--- Exercise objective ---
Output the material below verbatim, line for line, with no changes.

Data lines
** Begin **

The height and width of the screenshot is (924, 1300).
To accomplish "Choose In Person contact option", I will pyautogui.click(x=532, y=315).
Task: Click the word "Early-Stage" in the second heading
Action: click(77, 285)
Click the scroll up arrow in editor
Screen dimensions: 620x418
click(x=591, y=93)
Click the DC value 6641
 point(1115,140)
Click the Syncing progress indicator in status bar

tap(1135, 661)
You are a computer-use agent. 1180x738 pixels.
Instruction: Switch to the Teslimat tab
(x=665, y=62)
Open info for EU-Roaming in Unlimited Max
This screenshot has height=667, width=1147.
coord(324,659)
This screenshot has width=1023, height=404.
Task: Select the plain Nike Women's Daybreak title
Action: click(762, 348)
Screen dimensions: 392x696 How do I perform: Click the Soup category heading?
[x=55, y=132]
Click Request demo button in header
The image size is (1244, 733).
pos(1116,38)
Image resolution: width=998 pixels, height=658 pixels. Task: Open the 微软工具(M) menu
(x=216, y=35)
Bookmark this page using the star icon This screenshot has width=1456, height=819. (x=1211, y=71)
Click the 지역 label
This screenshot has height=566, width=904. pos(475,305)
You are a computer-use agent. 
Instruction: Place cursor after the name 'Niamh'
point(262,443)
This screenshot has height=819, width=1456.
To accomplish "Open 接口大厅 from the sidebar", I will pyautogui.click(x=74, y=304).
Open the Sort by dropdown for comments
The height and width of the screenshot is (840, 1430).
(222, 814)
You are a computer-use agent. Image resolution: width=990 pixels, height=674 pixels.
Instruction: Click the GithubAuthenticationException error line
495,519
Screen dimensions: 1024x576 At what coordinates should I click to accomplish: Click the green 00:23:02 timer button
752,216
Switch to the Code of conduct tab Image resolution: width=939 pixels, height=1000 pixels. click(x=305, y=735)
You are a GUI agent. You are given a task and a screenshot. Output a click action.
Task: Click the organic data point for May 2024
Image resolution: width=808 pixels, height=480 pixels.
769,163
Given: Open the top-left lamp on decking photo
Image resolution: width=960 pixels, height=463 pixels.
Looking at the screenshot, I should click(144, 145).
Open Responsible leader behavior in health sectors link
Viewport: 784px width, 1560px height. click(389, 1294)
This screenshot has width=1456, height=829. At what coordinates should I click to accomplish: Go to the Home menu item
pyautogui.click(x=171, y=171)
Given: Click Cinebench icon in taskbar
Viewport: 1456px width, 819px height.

** End **

--- Solution to this task ---
The height and width of the screenshot is (924, 1300).
To accomplish "Choose In Person contact option", I will pyautogui.click(x=532, y=315).
Task: Click the word "Early-Stage" in the second heading
Action: click(77, 285)
Click the scroll up arrow in editor
Screen dimensions: 620x418
click(x=591, y=93)
Click the DC value 6641
 point(1115,140)
Click the Syncing progress indicator in status bar

tap(1135, 661)
You are a computer-use agent. 1180x738 pixels.
Instruction: Switch to the Teslimat tab
(x=665, y=62)
Open info for EU-Roaming in Unlimited Max
This screenshot has height=667, width=1147.
coord(324,659)
This screenshot has width=1023, height=404.
Task: Select the plain Nike Women's Daybreak title
Action: click(762, 348)
Screen dimensions: 392x696 How do I perform: Click the Soup category heading?
[x=55, y=132]
Click Request demo button in header
The image size is (1244, 733).
pos(1116,38)
Image resolution: width=998 pixels, height=658 pixels. Task: Open the 微软工具(M) menu
(x=216, y=35)
Bookmark this page using the star icon This screenshot has width=1456, height=819. (x=1211, y=71)
Click the 지역 label
This screenshot has height=566, width=904. pos(475,305)
You are a computer-use agent. 
Instruction: Place cursor after the name 'Niamh'
point(262,443)
This screenshot has height=819, width=1456.
To accomplish "Open 接口大厅 from the sidebar", I will pyautogui.click(x=74, y=304).
Open the Sort by dropdown for comments
The height and width of the screenshot is (840, 1430).
(222, 814)
You are a computer-use agent. Image resolution: width=990 pixels, height=674 pixels.
Instruction: Click the GithubAuthenticationException error line
495,519
Screen dimensions: 1024x576 At what coordinates should I click to accomplish: Click the green 00:23:02 timer button
752,216
Switch to the Code of conduct tab Image resolution: width=939 pixels, height=1000 pixels. click(x=305, y=735)
You are a GUI agent. You are given a task and a screenshot. Output a click action.
Task: Click the organic data point for May 2024
Image resolution: width=808 pixels, height=480 pixels.
769,163
Given: Open the top-left lamp on decking photo
Image resolution: width=960 pixels, height=463 pixels.
Looking at the screenshot, I should click(144, 145).
Open Responsible leader behavior in health sectors link
Viewport: 784px width, 1560px height. click(389, 1294)
This screenshot has width=1456, height=829. At what coordinates should I click to accomplish: Go to the Home menu item
pyautogui.click(x=171, y=171)
Given: Click Cinebench icon in taskbar
Viewport: 1456px width, 819px height.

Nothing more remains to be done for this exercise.